» Task
Render every line of the records below as a JSON list of strings, one string per line, with blank lines skipped. Omit the pictures.

(Records from a data source)

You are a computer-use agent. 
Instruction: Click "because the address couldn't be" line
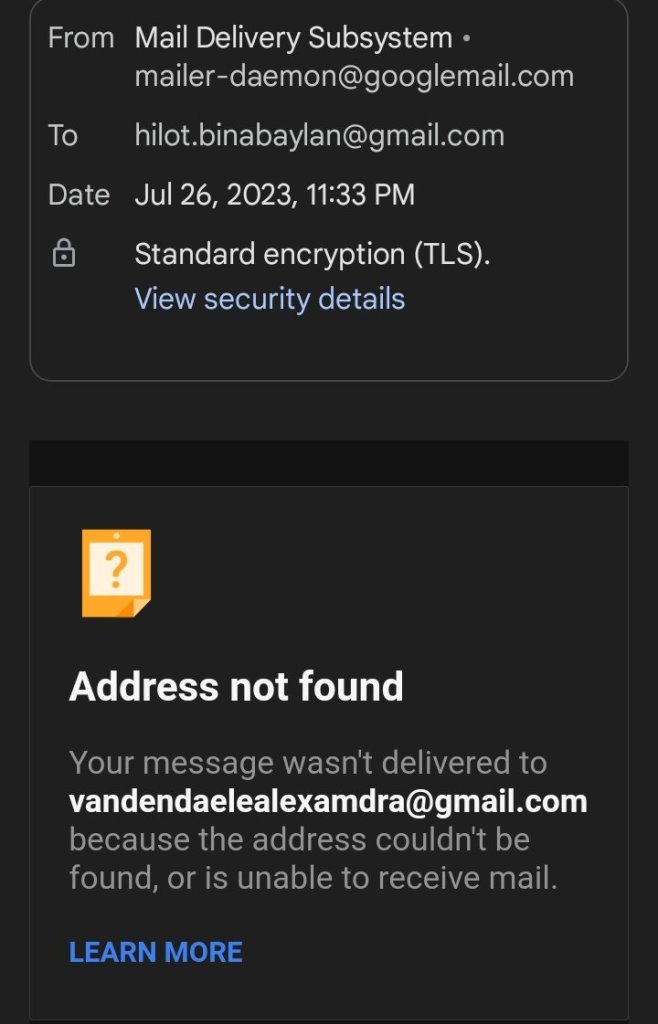299,839
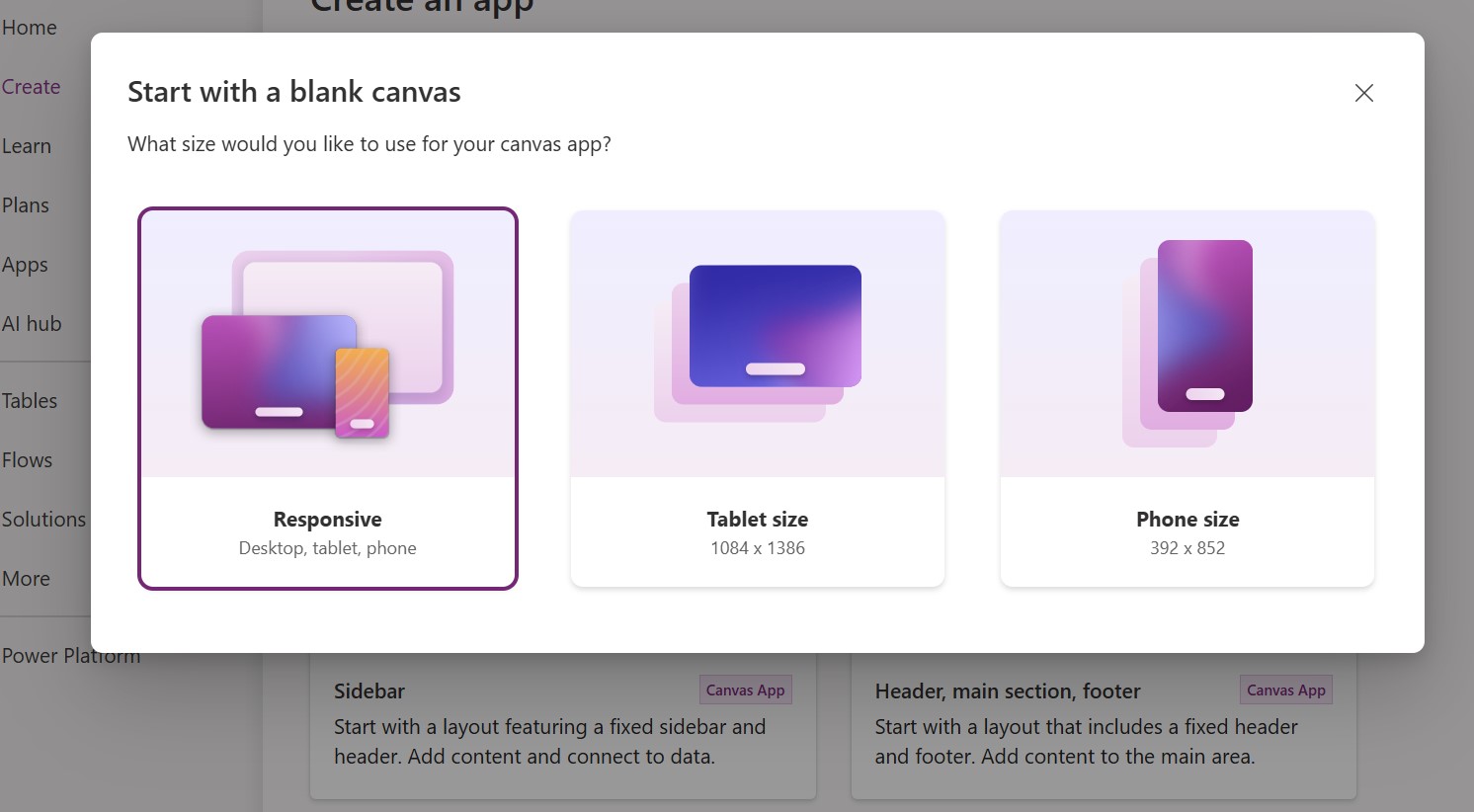1474x812 pixels.
Task: Dismiss the blank canvas dialog
Action: click(1363, 92)
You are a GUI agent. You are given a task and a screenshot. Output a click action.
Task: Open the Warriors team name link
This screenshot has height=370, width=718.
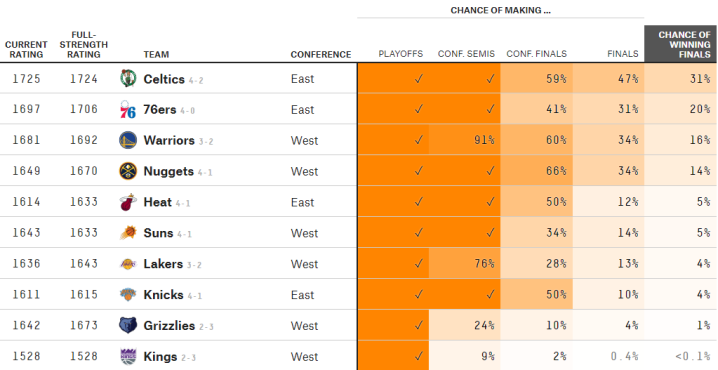169,140
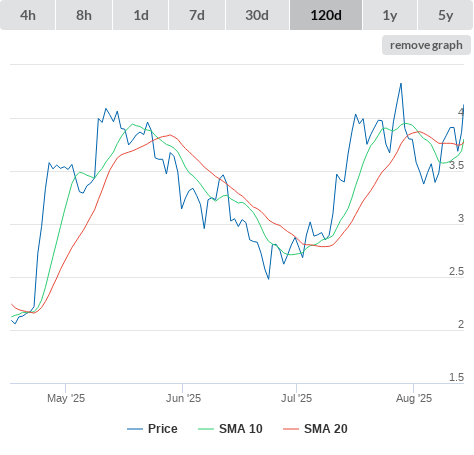Click the active 120d tab
The image size is (474, 455).
point(326,15)
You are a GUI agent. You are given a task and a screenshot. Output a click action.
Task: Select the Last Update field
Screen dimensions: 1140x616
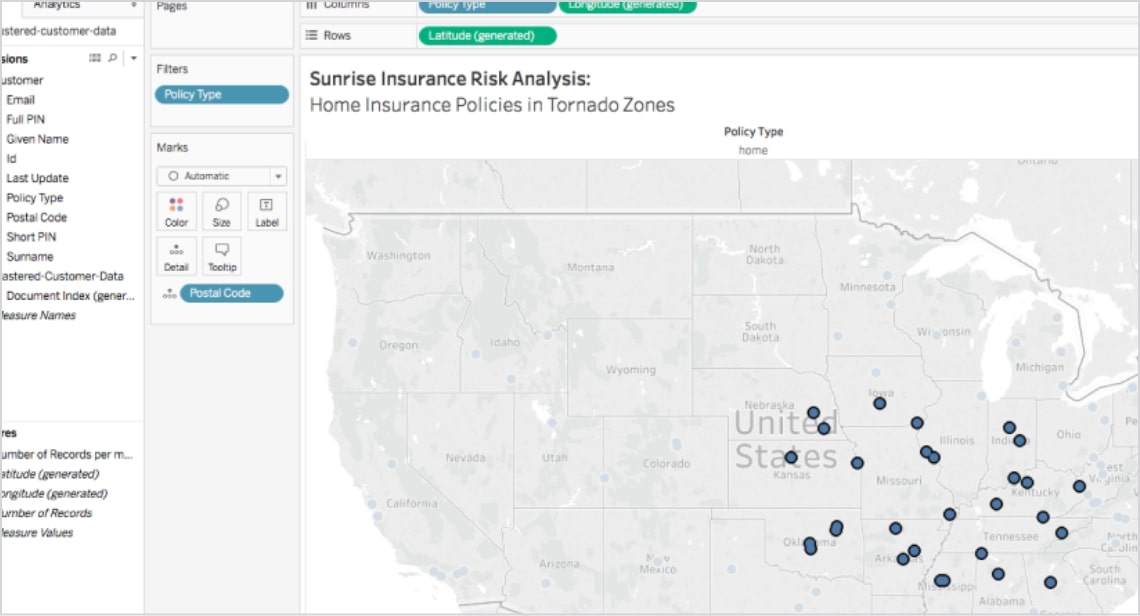tap(37, 178)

» Exercise solution
[
  "You are a computer-use agent. ",
  "Instruction: Click \"because the address couldn't be\" line",
  "299,839",
  "1474x812 pixels.",
  "Task: Dismiss the blank canvas dialog",
  "Action: click(1363, 92)",
  "You are a GUI agent. You are given a task and a screenshot. Output a click action.",
  "Task: Open the Warriors team name link",
  "This screenshot has height=370, width=718.",
  "169,140",
  "Click the active 120d tab",
  "The image size is (474, 455).",
  "point(326,15)",
  "You are a GUI agent. You are given a task and a screenshot. Output a click action.",
  "Task: Select the Last Update field",
  "Screen dimensions: 1140x616",
  "tap(37, 178)"
]